# Risen 2: DLCs zum Rollenspiel angeblich per einfachen Konsolen-Befehlen zugänglich



## FrankMoers (5. Mai 2012)

Jetzt ist Deine Meinung zu *Risen 2: DLCs zum Rollenspiel angeblich per einfachen Konsolen-Befehlen zugänglich* gefragt. 


				Bitte beachtet: Der Kommentarbereich wird gemäß der Forenregeln moderiert.





			Dieser Inhalt steht nur eingeloggten Mitgliedern zur Verfügung.
        

 Zum Artikel: Risen 2: DLCs zum Rollenspiel angeblich per einfachen Konsolen-Befehlen zugänglich


----------



## khaalan (5. Mai 2012)

"Eine entsprechende Anleitung oder Verlinkungen zu den besagten Webseiten sparen wir uns natürlich an dieser Stelle."

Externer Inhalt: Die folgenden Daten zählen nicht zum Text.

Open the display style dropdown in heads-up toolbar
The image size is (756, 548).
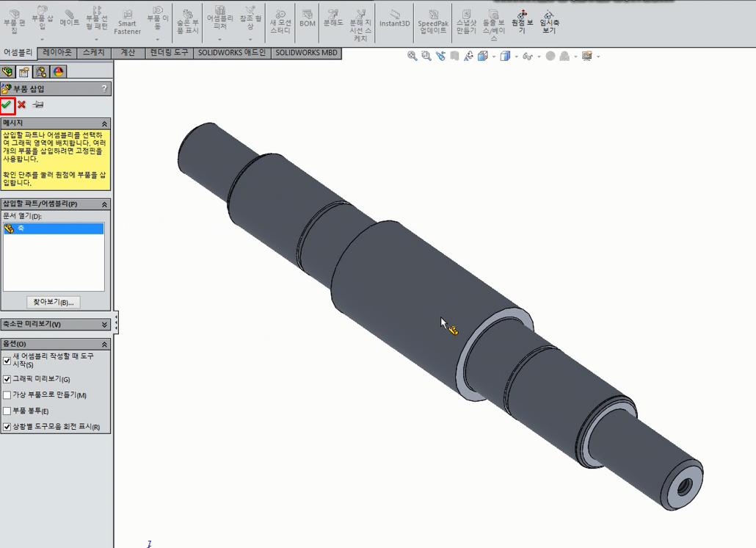pos(516,55)
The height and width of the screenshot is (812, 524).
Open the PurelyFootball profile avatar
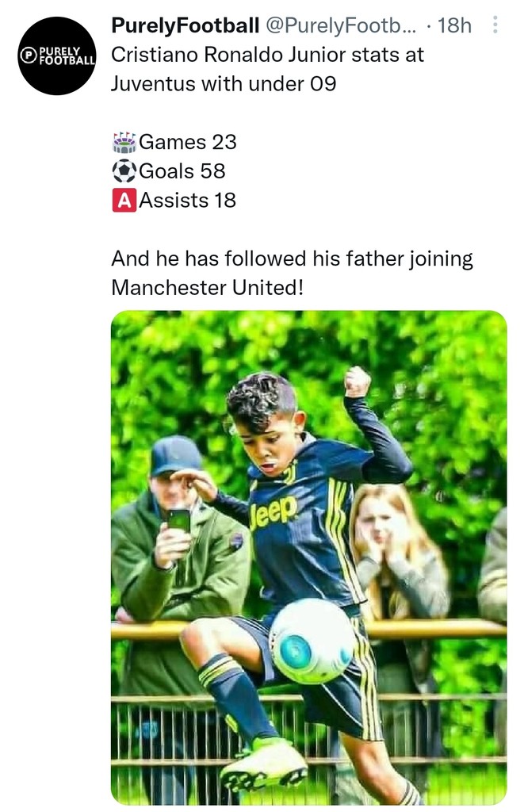[57, 56]
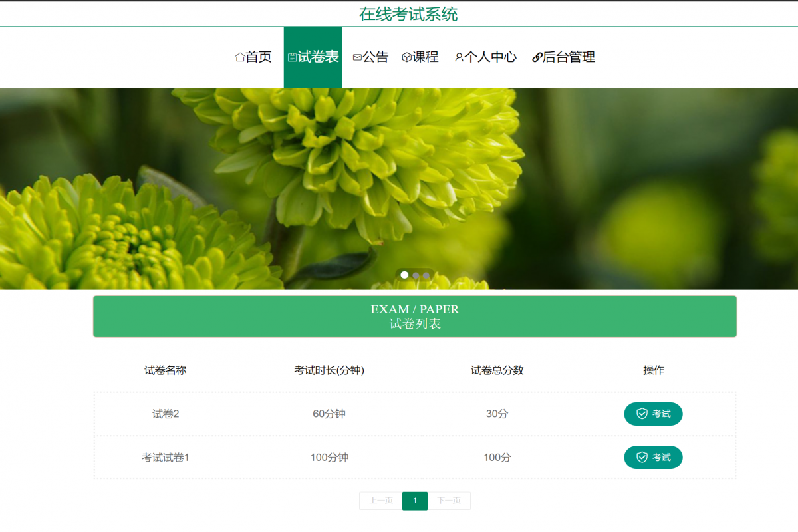Click the chain-link icon beside 后台管理
798x532 pixels.
[x=536, y=57]
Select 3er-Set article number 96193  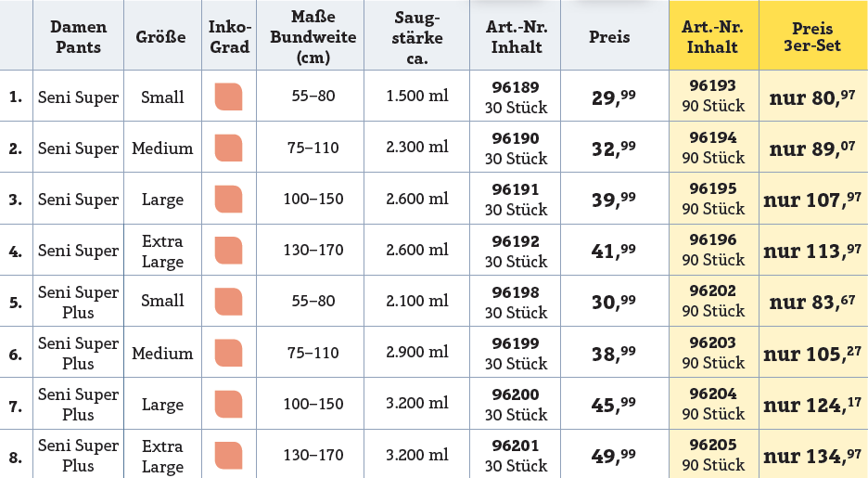[x=713, y=85]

warum? was wäre denn so schlimm dran, wenn man spawn dlc1h, spawn dlc2h oder spawn dlc3h in die konsole eingibt, wenn man das spiel legal erworben hat. ist ja nicht illegal oder so


----------



## Shadow_Man (5. Mai 2012)

Richtig so. Gegen den blöden DLC-(Vorbesteller)Wahnsinn.


----------



## Dexter11111 (5. Mai 2012)

khaalan schrieb:


> "Eine entsprechende Anleitung oder Verlinkungen zu den besagten Webseiten sparen wir uns natürlich an dieser Stelle."
> 
> warum? was wäre denn so schlimm dran, wenn man spawn dlc1h, spawn dlc2h oder spawn dlc3h in die konsole eingibt, wenn man das spiel legal erworben hat. ist ja nicht illegal oder so



Habs mal hier: http://forum.pcgames.de/rollenspiel...risen-2-dlcs-ueber-konsole-freischaltbar.html hingetan xD


----------



## Bonkic (5. Mai 2012)

khaalan schrieb:


> ist ja nicht illegal oder so


 
@deep silver/ pb: wie kann man nur so -'tschuldigung- saudumm sein?


----------



## Mothman (5. Mai 2012)

Bonkic schrieb:


> @deep silver/ pb: wie kann man nur so -'tschuldigung- saudumm sein?


Ich würde eher sagen dreist. 
Für saudumm werden wir - die Kunden - gehalten.


----------



## angelan (5. Mai 2012)

Mothman schrieb:


> Ich würde eher sagen dreist.
> Für saudumm werden wir - die Kunden - gehalten.



Leider wird es ja gekauft und damit sind auch die Kunden so dumm. Ich habe es erst einmal nicht gekauft, weil ich diese Vorbesteller DLC, die man aus einem Spiel rausschneidet, einfach völlig daneben finde.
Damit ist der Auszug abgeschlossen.